Mr Ferzat was trailed by a 4x4 with tinted windows, said activists, and one of Mr Ferzat's relatives. Four men then dragged him out of his car, forced him into the Jeep and drove out to a highway on the outskirts of the capital. "We will break your hands so that you'll stop drawing," said the gunmen, the relative told the Associated Press news agency.

Mr Ferzat had used his website to publish a caricature of Mr Assad carrying a packed suitcase and fleeing in a car alongside Colonel Gaddafi. The website, ali-ferzat.com, was inaccessible yesterday. Making a caricature of the President is illegal, under Syrian law. The cartoonist has been honoured with dozens of international exhibitions during his 30-year career.

Ironically, before Bashar al-Assad became President he visited one of Mr Ferzat's shows and saw several cartoons which had been banned in Syria. The future leader reportedly told the cartoonist he saw no problems with the drawings.
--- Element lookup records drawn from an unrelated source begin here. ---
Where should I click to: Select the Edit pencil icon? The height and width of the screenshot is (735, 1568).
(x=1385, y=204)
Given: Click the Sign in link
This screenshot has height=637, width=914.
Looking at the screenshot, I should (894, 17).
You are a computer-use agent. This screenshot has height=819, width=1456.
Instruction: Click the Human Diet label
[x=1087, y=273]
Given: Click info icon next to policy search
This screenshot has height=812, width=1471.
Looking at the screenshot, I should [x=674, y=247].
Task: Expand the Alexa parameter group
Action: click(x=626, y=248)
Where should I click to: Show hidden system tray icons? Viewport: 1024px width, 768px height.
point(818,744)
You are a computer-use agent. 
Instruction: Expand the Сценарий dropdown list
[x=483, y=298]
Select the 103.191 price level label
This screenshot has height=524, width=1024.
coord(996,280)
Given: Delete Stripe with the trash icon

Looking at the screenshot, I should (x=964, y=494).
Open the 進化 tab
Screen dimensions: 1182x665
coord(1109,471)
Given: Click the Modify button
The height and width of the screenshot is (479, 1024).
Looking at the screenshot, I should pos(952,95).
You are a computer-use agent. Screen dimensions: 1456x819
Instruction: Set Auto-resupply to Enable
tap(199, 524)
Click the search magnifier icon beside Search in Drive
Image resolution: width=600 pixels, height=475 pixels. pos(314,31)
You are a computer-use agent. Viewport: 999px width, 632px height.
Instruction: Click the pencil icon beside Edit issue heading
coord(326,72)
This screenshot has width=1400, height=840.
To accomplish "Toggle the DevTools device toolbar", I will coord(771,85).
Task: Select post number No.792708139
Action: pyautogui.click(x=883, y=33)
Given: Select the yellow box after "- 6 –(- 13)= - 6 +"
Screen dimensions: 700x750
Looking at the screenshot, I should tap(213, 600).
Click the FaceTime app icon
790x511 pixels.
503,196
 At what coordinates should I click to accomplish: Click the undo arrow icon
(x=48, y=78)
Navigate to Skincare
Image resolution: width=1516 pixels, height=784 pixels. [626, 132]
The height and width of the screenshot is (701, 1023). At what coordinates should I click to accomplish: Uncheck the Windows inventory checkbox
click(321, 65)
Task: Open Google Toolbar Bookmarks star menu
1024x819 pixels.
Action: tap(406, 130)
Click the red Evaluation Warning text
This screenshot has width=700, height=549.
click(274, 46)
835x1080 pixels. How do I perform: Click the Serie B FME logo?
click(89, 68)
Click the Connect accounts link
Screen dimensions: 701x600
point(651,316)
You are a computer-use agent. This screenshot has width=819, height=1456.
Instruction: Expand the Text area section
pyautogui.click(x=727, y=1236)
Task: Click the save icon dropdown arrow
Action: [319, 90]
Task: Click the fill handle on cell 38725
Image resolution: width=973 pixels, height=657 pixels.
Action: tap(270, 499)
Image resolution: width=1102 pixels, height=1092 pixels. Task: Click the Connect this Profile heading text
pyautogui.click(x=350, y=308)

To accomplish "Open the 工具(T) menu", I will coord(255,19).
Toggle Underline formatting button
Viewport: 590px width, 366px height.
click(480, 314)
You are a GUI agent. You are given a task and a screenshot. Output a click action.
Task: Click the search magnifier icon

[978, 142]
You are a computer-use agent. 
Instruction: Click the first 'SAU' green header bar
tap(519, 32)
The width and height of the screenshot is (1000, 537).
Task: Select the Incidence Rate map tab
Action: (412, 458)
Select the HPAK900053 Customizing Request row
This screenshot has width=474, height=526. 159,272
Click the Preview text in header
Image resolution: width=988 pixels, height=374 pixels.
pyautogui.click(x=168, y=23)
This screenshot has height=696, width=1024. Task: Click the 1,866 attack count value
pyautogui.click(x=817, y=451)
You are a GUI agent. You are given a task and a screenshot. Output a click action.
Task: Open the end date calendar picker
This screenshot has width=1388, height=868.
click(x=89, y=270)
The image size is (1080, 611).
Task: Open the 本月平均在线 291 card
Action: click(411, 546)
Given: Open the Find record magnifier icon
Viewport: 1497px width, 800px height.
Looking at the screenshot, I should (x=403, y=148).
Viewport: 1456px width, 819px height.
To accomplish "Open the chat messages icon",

Mr Ferzat was an early supporter of Mr Assad when he took power in 2000. He benefited from the so-called "Damascus Spring", when the new President briefly permitted a wave of media liberalisation, and set-up a newspaper called Al-Domari, or the Lamplighter, which became an instant success.

But the publication was soon removed from Syrian newsstands by the Baathist regime. In an interview a few years later, Mr Ferzat warned about the dangers of President Assad continuing in the tyrannical vein of his father, Hafez al-Assad, who ruled Syria for three decades.

He told a news website: "If they don't recognise the dangers and if they continue to deprive other national parties of true and effective participation, I foresee a monumental crisis. The regime is in need of total reform and change."

Mr Ferzat is one of the most high-profile victims of the violent security crackdown being inflicted by the Syrian government in response to a five-month uprising aimed at forcing President Assad from power.

Human rights groups say more than 2,000 people have been killed and many thousands have been more arrested and tortured since March, when widespread anti-government protests began.